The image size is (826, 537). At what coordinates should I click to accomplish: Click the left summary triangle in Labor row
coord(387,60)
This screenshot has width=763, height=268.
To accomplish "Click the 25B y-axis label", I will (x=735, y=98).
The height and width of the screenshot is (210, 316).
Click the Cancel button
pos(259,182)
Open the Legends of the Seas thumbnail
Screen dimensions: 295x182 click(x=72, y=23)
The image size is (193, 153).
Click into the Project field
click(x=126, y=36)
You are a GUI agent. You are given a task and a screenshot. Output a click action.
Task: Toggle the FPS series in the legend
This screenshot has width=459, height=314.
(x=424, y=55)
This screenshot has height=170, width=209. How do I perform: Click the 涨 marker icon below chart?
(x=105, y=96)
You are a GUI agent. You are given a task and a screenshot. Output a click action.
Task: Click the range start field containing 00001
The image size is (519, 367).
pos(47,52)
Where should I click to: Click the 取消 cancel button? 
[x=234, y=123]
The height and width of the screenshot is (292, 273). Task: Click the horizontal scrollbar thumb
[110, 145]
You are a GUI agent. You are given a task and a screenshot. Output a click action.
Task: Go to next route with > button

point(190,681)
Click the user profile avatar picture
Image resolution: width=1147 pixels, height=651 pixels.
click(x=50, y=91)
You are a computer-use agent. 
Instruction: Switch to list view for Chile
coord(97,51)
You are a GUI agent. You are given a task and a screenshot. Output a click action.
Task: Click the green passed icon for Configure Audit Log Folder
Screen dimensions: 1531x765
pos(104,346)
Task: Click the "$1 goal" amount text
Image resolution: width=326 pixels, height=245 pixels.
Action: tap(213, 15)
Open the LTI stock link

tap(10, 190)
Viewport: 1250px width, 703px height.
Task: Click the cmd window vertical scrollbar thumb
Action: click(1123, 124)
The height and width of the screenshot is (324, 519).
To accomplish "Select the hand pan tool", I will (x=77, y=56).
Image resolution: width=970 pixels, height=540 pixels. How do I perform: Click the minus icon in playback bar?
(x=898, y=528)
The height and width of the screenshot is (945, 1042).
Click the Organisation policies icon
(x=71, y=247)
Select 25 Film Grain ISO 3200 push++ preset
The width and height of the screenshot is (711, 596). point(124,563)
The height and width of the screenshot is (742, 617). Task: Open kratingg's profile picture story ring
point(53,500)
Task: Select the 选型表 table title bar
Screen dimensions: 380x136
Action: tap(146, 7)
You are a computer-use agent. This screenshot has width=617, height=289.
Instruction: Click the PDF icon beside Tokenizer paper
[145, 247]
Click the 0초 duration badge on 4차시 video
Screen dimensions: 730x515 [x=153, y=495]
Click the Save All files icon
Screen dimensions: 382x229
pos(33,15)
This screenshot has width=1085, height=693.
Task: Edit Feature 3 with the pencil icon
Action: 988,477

Your task:
Rewrite the items above, changing "GUI agent" to "screen agent" wherever it appears and leaving everything else as it is.

Output of the exercise:
The image size is (826, 537). At what coordinates should I click to accomplish: Click the left summary triangle in Labor row
coord(387,60)
This screenshot has width=763, height=268.
To accomplish "Click the 25B y-axis label", I will (x=735, y=98).
The height and width of the screenshot is (210, 316).
Click the Cancel button
pos(259,182)
Open the Legends of the Seas thumbnail
Screen dimensions: 295x182 click(x=72, y=23)
The image size is (193, 153).
Click into the Project field
click(x=126, y=36)
You are a screen agent. You are given a task and a screenshot. Output a click action.
Task: Toggle the FPS series in the legend
This screenshot has width=459, height=314.
(x=424, y=55)
This screenshot has height=170, width=209. How do I perform: Click the 涨 marker icon below chart?
(x=105, y=96)
You are a screen agent. You are given a task and a screenshot. Output a click action.
Task: Click the range start field containing 00001
The image size is (519, 367).
pos(47,52)
Where should I click to: Click the 取消 cancel button? 
[x=234, y=123]
The height and width of the screenshot is (292, 273). Task: Click the horizontal scrollbar thumb
[110, 145]
You are a screen agent. You are given a task and a screenshot. Output a click action.
Task: Go to next route with > button

point(190,681)
Click the user profile avatar picture
Image resolution: width=1147 pixels, height=651 pixels.
click(x=50, y=91)
You are a computer-use agent. 
Instruction: Switch to list view for Chile
coord(97,51)
You are a screen agent. You are given a task and a screenshot. Output a click action.
Task: Click the green passed icon for Configure Audit Log Folder
Screen dimensions: 1531x765
pos(104,346)
Task: Click the "$1 goal" amount text
Image resolution: width=326 pixels, height=245 pixels.
Action: tap(213, 15)
Open the LTI stock link

tap(10, 190)
Viewport: 1250px width, 703px height.
Task: Click the cmd window vertical scrollbar thumb
Action: click(1123, 124)
The height and width of the screenshot is (324, 519).
To accomplish "Select the hand pan tool", I will (x=77, y=56).
Image resolution: width=970 pixels, height=540 pixels. How do I perform: Click the minus icon in playback bar?
(x=898, y=528)
The height and width of the screenshot is (945, 1042).
Click the Organisation policies icon
(x=71, y=247)
Select 25 Film Grain ISO 3200 push++ preset
The width and height of the screenshot is (711, 596). point(124,563)
The height and width of the screenshot is (742, 617). Task: Open kratingg's profile picture story ring
point(53,500)
Task: Select the 选型表 table title bar
Screen dimensions: 380x136
Action: tap(146, 7)
You are a computer-use agent. This screenshot has width=617, height=289.
Instruction: Click the PDF icon beside Tokenizer paper
[145, 247]
Click the 0초 duration badge on 4차시 video
Screen dimensions: 730x515 [x=153, y=495]
Click the Save All files icon
Screen dimensions: 382x229
pos(33,15)
This screenshot has width=1085, height=693.
Task: Edit Feature 3 with the pencil icon
Action: 988,477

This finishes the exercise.